Once upon a time, Peanut Butter was considered a delicacy, reserved only for the finest tea rooms. Then something amazing happened. The price of peanut butter declined in the late 1920s, and by the depression peanut butter and jelly sandwiches were popular with children while affordable for their parents. These sandwiches utilized Mother’s baking and canning skills to keep the cost down. When soldiers marched off to World War II, a taste of home in the form of PB and J Sandwiches went along.
Peanut Butter and Jelly slathered on breakfast favorites such as French Toast, Waffles and Pancakes would be one way to honor the day. Ever popular are goodies such as cookies, donuts and fudge. Better still, how ’bout a beautiful slice of PB and J Cake?

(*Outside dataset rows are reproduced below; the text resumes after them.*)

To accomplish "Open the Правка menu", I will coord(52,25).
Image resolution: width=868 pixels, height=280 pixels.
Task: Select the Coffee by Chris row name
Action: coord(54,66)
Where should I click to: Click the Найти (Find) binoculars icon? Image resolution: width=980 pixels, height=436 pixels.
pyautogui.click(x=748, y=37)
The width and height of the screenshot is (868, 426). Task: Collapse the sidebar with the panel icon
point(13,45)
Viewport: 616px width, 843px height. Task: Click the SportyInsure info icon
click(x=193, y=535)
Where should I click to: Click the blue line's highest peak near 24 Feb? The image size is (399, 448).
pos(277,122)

French Vanilla Peanut Butter and Jelly Cake
1 Box French Vanilla White Cake
1/4 Cup Vegetable Oil
1/4 Cup Melted butter
1 1/4 Cup Water
1 cup Grape Jelly
1/2 cup Butter, softened
3/4 cup Peanut Butter
1 cup Powdered Sugar
1/2 cup Honey-Roasted Peanuts
Heat oven to 325 degrees. Grease and flour two 13-inch by 9-inch pans and set aside.

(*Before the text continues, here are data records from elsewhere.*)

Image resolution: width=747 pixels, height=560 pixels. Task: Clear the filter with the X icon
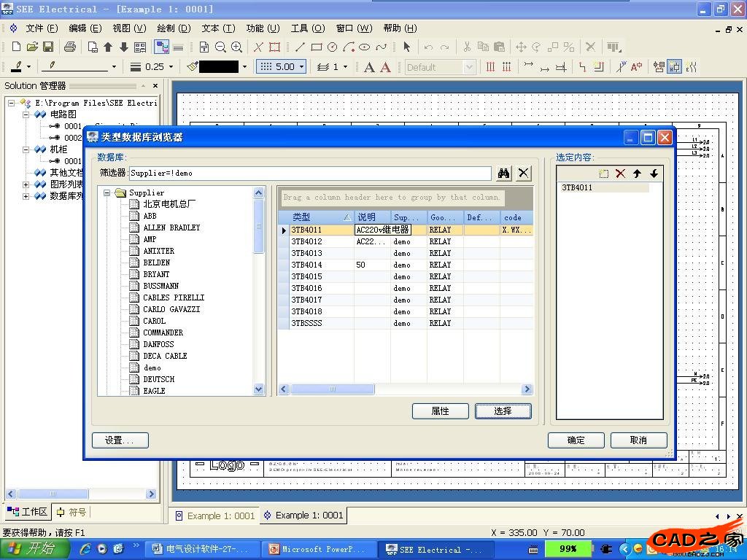524,174
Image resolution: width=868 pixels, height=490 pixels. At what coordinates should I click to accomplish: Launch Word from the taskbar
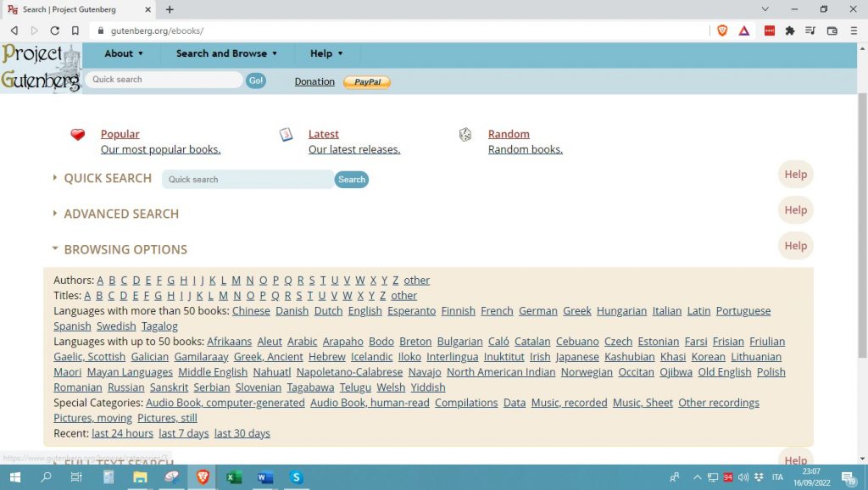pos(264,478)
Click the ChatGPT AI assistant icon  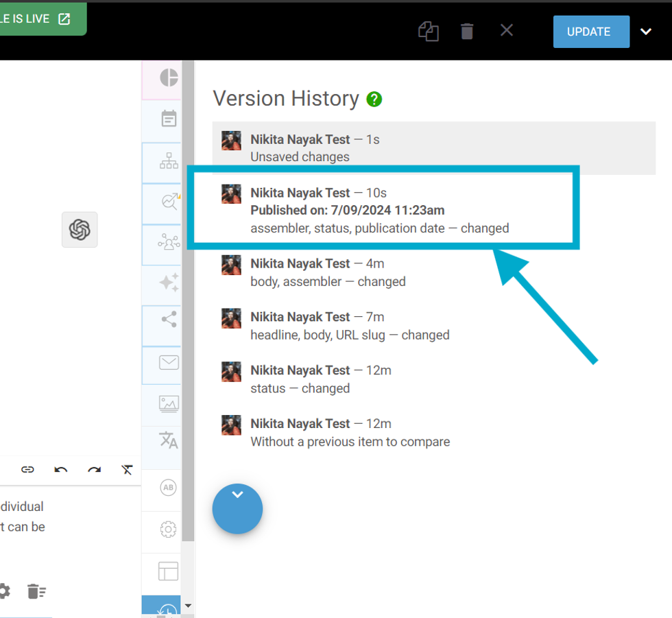[x=80, y=230]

Place eggs in a mixing bowl. Beat with paddle until pale, about 2 minutes.
Melt butter in a microwave safe dish. Add to eggs. With paddle running, slowly add vegetable oil and water until light and frothy.
Add cake mix, blend for 30 seconds on low, then 2 minutes on medium high.
Divide batter between pans. Tap gently to release any air bubbles.
Bake 20 minutes or until toothpick inserted in center comes out clean. Cool completely in pans on cooling racks. Run knife around sides of pans to loosen. Place cooling rack upside down over each pan; turn racks and pans over. Remove pans.
Place 1 cake on work surface or cutting board; spread grape jelly over cake to within 1/2 inch of edge. Top with remaining cake.
In medium bowl, beat butter and peanut butter with electric mixer on high speed until creamy. Gradually add powdered sugar, beating on low speed until blended. Beat on high speed until light and fluffy. Spread frosting over cake. Refrigerate until frosting hardens, about 1 hour.
When ready to serve, create the triangle PB and J sandwich look using a hot knife. Cut the cake into 6 rows by 4 rows. Cut each square diagonally in half as you would a sandwich. Top each cake bite with 3 peanuts and serve.